O que a imprensa perdeu quando virou algoritmo
O futuro do Jornalismo não está em vencer o algoritmo, mas em relembrar por que começamos a contar histórias.
Nos últimos quinze anos, vimos o Jornalismo passar por uma das maiores mutações da sua história: deixou de ser um ofício de mediação editorial para se submeter à lógica matemática dos algoritmos. E, ao fazer isso, trocou a bússola ética pelo GPS do engajamento.

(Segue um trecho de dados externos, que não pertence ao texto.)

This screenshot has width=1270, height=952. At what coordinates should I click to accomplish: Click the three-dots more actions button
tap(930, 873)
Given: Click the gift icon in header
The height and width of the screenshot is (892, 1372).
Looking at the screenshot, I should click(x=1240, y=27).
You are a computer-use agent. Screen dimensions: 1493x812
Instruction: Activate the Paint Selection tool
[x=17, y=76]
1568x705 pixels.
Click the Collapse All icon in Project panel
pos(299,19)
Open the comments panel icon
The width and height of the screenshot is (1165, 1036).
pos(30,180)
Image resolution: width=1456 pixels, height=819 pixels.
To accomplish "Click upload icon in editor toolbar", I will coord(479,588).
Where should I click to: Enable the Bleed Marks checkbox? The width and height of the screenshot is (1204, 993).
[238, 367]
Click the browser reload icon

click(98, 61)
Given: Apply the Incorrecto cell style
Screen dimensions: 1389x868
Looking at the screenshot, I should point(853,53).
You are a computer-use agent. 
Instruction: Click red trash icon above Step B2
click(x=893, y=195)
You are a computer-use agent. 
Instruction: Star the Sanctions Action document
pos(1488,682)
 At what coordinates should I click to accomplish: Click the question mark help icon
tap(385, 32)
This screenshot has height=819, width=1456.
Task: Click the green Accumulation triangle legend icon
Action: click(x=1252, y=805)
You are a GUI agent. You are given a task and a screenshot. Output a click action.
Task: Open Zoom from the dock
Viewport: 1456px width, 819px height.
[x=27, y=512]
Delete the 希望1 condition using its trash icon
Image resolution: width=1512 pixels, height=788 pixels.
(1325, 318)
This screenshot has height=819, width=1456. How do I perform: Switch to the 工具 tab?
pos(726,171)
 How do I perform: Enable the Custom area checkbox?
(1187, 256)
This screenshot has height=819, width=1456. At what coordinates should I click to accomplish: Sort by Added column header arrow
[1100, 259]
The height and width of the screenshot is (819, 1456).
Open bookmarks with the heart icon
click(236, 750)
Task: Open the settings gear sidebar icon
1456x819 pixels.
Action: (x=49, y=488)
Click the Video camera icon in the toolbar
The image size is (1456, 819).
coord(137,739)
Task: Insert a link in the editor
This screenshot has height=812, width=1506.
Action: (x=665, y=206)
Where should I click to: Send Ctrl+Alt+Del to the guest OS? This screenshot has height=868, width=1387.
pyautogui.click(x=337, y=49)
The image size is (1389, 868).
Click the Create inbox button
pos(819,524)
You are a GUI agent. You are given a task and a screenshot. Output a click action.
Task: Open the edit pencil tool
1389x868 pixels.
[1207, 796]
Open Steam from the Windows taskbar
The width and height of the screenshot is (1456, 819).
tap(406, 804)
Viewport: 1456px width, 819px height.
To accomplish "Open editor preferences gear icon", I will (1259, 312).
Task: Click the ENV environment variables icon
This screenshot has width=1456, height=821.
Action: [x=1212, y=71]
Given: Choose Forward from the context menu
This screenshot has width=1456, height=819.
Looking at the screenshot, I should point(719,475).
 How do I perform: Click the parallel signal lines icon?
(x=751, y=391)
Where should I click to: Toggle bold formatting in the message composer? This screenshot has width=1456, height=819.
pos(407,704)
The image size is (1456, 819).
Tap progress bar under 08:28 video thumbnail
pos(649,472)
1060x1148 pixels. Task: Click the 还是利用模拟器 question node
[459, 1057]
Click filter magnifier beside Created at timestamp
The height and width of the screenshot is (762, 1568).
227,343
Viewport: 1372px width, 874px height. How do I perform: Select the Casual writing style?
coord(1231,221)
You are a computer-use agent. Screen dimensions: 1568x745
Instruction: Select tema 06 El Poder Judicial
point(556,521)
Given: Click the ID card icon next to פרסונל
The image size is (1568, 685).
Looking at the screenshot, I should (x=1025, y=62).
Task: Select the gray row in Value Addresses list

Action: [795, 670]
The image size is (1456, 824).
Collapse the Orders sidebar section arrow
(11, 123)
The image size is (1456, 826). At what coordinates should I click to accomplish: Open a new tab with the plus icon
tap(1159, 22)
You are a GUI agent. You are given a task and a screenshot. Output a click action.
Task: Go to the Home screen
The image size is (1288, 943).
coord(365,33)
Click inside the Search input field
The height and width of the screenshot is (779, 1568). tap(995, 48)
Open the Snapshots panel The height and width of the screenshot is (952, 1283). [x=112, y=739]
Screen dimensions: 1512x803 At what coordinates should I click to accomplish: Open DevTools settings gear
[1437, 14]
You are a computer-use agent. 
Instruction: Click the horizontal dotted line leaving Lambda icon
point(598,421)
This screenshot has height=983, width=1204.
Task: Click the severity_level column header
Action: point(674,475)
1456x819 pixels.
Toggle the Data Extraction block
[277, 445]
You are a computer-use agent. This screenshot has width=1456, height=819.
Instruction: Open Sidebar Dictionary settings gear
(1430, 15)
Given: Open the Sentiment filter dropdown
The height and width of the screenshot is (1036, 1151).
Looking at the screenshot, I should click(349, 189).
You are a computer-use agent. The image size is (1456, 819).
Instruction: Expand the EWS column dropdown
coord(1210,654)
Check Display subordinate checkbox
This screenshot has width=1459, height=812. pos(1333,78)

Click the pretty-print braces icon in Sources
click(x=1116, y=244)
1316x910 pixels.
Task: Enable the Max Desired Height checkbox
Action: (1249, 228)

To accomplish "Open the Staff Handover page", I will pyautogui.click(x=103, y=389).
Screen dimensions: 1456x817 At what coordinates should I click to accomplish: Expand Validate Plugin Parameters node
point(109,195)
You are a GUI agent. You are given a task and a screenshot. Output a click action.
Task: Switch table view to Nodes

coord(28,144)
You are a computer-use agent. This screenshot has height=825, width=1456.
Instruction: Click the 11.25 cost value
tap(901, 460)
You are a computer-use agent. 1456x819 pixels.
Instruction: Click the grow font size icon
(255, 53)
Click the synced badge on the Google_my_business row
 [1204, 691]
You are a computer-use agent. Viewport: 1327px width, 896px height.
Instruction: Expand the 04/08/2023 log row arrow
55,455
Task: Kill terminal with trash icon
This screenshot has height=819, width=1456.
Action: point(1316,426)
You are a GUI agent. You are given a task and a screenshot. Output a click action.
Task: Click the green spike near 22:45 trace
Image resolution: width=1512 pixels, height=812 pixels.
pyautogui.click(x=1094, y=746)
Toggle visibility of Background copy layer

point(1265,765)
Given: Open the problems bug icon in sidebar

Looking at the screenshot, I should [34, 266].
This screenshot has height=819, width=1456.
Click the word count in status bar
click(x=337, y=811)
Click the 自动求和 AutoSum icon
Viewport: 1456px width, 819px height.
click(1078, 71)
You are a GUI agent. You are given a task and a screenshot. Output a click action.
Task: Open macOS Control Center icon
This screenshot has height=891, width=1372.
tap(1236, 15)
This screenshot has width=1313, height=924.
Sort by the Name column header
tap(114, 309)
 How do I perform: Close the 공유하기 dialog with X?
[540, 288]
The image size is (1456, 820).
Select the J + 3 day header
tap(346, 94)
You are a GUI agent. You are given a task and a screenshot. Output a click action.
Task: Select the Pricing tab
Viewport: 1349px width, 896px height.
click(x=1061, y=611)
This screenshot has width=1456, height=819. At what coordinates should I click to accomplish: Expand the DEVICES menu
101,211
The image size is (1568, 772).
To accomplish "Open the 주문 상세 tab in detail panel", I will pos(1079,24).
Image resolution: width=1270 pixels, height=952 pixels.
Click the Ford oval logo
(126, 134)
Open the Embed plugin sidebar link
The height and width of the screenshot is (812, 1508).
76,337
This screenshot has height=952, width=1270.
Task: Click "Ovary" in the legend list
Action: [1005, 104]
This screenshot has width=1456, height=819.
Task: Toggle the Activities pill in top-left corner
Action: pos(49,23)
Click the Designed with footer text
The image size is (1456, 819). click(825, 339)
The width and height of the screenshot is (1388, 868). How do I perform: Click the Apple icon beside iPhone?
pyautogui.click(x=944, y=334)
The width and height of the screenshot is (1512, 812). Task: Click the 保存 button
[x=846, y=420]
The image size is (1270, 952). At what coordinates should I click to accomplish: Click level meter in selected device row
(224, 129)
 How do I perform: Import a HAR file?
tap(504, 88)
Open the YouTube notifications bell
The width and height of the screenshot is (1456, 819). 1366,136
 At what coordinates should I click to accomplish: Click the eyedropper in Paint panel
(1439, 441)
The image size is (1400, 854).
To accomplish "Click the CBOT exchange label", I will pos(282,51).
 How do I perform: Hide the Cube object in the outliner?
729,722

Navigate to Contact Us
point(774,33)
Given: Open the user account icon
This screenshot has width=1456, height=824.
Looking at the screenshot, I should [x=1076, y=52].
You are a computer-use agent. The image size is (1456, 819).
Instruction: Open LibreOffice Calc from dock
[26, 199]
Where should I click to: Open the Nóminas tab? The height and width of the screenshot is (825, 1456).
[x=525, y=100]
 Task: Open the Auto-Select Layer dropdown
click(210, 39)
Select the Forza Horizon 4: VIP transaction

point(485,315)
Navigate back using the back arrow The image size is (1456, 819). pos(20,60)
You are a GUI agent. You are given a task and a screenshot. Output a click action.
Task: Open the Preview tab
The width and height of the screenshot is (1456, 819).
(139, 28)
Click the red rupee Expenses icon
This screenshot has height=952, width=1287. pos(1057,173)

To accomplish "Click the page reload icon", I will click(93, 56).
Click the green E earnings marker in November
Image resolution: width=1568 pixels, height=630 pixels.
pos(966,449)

Essa transformação, que foi vendida como "inovação digital", não é neutra — e não é gratuita. A imprensa, ao se moldar às engrenagens invisíveis do Google, do Facebook, do Instagram, do X (ex-Twitter) e, mais recentemente, do TikTok, perdeu mais do que apenas autonomia. Perdeu profundidade. Perdeu tempo. E, talvez, tenha perdido também sua razão de existir.
Da curadoria ao clique
Durante décadas, o Jornalismo se orgulhou de ser o guardião da agenda pública. As manchetes do jornal impresso, a escalada do telejornal, a ordem dos blocos e das colunas — tudo era pensado por editores humanos, com base em critérios editoriais, jornalísticos e, sim, políticos (seja em qual sentido for).
Hoje, a linha editorial de muitas redações é definida por uma aba chamada Google Trends.
Se a reportagem não performa nas métricas do Analytics ou não gera tráfego no Twitter, ela é engavetada, ignorada ou editada para parecer algo que não é. A urgência do clique substituiu o interesse público. E a pergunta deixou de ser “isso é relevante?” para virar “isso viraliza?”.
O algoritmo não entende contexto
O algoritmo não tem consciência, não mede impacto social e não pondera complexidade. Ele apenas reage a padrões: tempo de permanência, cliques, curtidas, comentários e compartilhamentos.
E o que mais gera essas interações? Emoção, polarização ou choque? O Jornalismo, que antes buscava explicar, passou a buscar provocar.
O resultado é o que temos hoje: manchetes ansiosas, chamadas sensacionalistas, editoriais anêmicos e uma cobertura que frequentemente prioriza a histeria ao invés da análise.
O custo do imediatismo
Ao virar refém do algoritmo, a imprensa perdeu tempo — no pior sentido da palavra. Passou a correr atrás do próprio rabo, publicando primeiro e apurando depois. Na ânsia por ganhar minutos em relação à concorrência, perdeu o valor da precisão, da ponderação, da dúvida.
O espaço para o silêncio investigativo — aquele que amadurece a pauta antes da publicação — virou luxo.
E quando tudo vira urgente, nada é importante.
A crise de confiança e a desinformação
Há também um impacto invisível, mas profundo: o da erosão da confiança.
Quando o público percebe que os títulos são caça-cliques, que o conteúdo é reciclado, que a mesma pauta é empacotada para viralizar, e que os veículos parecem se comportar como influencers desesperados por curtidas — a credibilidade vai embora.
Nesse vácuo, quem cresce? Os desinformadores profissionais, os produtores de conteúdo opinativo sem responsabilidade factual e as figuras que misturam opinião com fake news e vendem "verdades alternativas" para públicos órfãos de confiança.
A imprensa como criadora de valor — não de tráfego
É possível virar esse jogo? Talvez. Mas, é preciso coragem para remar contra a corrente.
Alguns veículos independentes já perceberam que o modelo algorítmico é uma armadilha de curto prazo. Que a sustentabilidade do Jornalismo está em criar valor, e não apenas volume.
Valor se constrói com profundidade, com regularidade, com coerência editorial. Com a capacidade de surpreender sem ser histérico, de informar sem manipular e de ensinar sem doutrinar.
E, sobretudo, com gente decidindo o que vale ser publicado — não robôs.
O papel do jornalista nesse cenário
Como jornalistas, precisamos retomar a autoria sobre nossa própria prática. Entender o algoritmo, sim — mas, não, nos submetermos a ele. Usá-lo como ferramenta, não como mestre.
Isso exige novas habilidades: curadoria inteligente, escrita que conecta, visão estratégica sobre formatos, mas, também, um retorno à base: apuração rigorosa, ética editorial, empatia com o leitor.
O futuro do Jornalismo não está em vencer o algoritmo, mas em relembrar por que começamos a contar histórias.